• [Passage fourni]:
****************************************

Il observe qu'en cas de guerre maritime, si comme le remarque monsieur le préfet du Morbihan, cela donnerait un moyen plus facile et plus prompt de communiquer entre la ville de Lorient et la côte de Larmor, cela pourrait être utile à la défense de la frontière. D'un autre côté cette communication serait dangereuse en procurant à l'ennemi le moyen de se porter avec plus de facilité et de promptitude sur la place de Lorient si importante par ses établissements maritimes.
Il rappelle que déjà en 1829, la commission mixte des travaux publics avait estimé que le comblement de l'anse du Ter serait préjudiciable à la défense de Lorient. Avis approuvé par le ministère de la guerre et de la marine.
En conséquence, il estime que la demande de construction de pont au passage de Kermélo sur la rivière du Ter formulée par monsieur Laurent de Lyone, ne doit être accordée que sous la condition de démolir ou voir démolir à ses frais le dit pont, à la première réquisition de l'autorité militaire, en temps de guerre et ce sans indemnité.

Le colonel, directeur des fortifications, approuve cet avis et souligne que si prompt que fut le débarquement à droite de l'embouchure du Blavet, d'une troupe ennemie capable d'inquiéter Lorient, et sa marche vers cette place, il n'est pas probable qu'elle eut atteint le pont projeté avant la facile et rapide démolition de ce léger ouvrage.

L'ingénieur en chef des ponts et chaussées signale qu'en cas de guerre, le passage d'un corps de troupe sur ce pont chargerait le plancher de 200 kg/m², et il conviendrait donc de le soumettre à l'épreuve d'un poids équivalent.

C'est trois ans plus tard, le 16 octobre 1834, après de nombreuses difficultés que Louis Philippe, Roi des Français, autorise le préfet à mettre les travaux de construction du pont en adjudication.

En 1836, le colonel, directeur des fortifications, s'oppose à la construction d'un pont fixe qu'on propose de substituer à la passerelle suspendue initialement prévue, étant donné qu'il doit pouvoir être démoli immédiatement en cas de guerre.
Finalement, le pont suspendu à péage, construit par les frères Seguin, est ouvert au public le 7 avril 1838. Les militaires en corps ou isolément porteurs d'ordre de service ou de feuille de route sont exempts de droit de passage.

****************************************

• [Section des données]:
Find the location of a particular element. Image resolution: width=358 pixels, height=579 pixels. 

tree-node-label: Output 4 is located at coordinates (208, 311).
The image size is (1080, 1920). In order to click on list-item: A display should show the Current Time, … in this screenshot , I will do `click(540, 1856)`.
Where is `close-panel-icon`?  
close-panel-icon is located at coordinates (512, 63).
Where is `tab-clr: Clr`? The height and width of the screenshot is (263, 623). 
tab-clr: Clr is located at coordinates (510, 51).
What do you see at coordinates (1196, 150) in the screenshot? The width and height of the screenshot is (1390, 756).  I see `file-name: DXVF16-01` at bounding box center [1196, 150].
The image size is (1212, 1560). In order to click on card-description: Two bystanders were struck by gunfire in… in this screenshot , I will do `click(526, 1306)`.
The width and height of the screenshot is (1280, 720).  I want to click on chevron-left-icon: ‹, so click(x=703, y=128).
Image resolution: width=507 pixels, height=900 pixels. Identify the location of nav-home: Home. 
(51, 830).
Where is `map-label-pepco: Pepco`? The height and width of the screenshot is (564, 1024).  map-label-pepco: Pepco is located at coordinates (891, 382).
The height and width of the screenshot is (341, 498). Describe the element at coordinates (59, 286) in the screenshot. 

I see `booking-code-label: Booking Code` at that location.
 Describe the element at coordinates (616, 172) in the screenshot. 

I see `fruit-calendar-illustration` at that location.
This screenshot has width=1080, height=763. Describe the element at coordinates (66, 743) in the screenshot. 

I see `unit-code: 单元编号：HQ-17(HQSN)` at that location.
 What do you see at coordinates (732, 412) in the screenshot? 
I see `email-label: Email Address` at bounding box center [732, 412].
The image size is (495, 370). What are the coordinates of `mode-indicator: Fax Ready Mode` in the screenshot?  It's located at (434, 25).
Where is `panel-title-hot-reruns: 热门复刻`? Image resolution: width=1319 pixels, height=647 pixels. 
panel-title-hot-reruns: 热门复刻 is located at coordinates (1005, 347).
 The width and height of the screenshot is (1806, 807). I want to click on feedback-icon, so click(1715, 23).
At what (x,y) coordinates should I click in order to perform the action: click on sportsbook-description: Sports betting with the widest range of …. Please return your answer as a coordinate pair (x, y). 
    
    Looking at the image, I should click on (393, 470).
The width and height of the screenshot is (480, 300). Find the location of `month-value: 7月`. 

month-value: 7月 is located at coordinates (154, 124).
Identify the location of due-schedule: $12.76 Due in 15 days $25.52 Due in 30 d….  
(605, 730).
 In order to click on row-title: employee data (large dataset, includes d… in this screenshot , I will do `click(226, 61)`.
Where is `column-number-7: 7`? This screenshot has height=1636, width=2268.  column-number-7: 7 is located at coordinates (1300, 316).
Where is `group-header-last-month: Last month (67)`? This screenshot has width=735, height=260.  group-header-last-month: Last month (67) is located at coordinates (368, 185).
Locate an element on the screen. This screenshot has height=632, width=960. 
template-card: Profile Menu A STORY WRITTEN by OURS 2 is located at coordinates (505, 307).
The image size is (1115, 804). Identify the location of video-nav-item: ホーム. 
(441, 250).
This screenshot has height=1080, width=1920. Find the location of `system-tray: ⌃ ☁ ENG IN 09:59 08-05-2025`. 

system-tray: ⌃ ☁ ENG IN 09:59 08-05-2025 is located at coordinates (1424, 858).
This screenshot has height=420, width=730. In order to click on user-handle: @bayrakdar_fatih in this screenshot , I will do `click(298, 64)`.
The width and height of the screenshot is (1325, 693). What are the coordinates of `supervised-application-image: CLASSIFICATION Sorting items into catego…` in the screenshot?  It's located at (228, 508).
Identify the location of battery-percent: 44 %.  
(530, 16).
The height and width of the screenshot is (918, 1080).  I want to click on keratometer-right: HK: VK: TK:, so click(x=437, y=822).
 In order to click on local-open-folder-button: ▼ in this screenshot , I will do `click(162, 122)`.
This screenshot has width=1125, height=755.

****************************************

• [Consigne 1]:
Pouvez-vous citer à l'identique, dans le passage sur le pont de Kermélo, la partie qui s'ouvre sur les mots contenant « Il rappelle que » et se clôt sur « de la marine. » ?
• [Consigne 2]:
Quelles lignes de la liste ci-dessus renferment la chaîne « size » ? Repérez-les toutes et recopiez-les, en tenant compte de la casse.

• [Réponse attendue 1]:
Il rappelle que déjà en 1829, la commission mixte des travaux publics avait estimé que le comblement de l'anse du Ter serait préjudiciable à la défense de Lorient. Avis approuvé par le ministère de la guerre et de la marine.

• [Réponse attendue 2]:
The image size is (1080, 1920). In order to click on list-item: A display should show the Current Time, … in this screenshot , I will do `click(540, 1856)`.
The image size is (1212, 1560). In order to click on card-description: Two bystanders were struck by gunfire in… in this screenshot , I will do `click(526, 1306)`.
The image size is (495, 370). What are the coordinates of `mode-indicator: Fax Ready Mode` in the screenshot?  It's located at (434, 25).
The image size is (1115, 804). Identify the location of video-nav-item: ホーム. 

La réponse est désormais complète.